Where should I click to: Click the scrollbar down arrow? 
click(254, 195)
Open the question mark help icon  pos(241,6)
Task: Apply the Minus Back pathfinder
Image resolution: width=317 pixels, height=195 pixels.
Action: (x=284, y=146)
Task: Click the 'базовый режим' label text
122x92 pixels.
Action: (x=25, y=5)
—————
- [WHAT IS REQUIRED] Copy every line from the records above that contains the word "Task".

- [EXERCISE SOLUTION]
Task: Apply the Minus Back pathfinder
Task: Click the 'базовый режим' label text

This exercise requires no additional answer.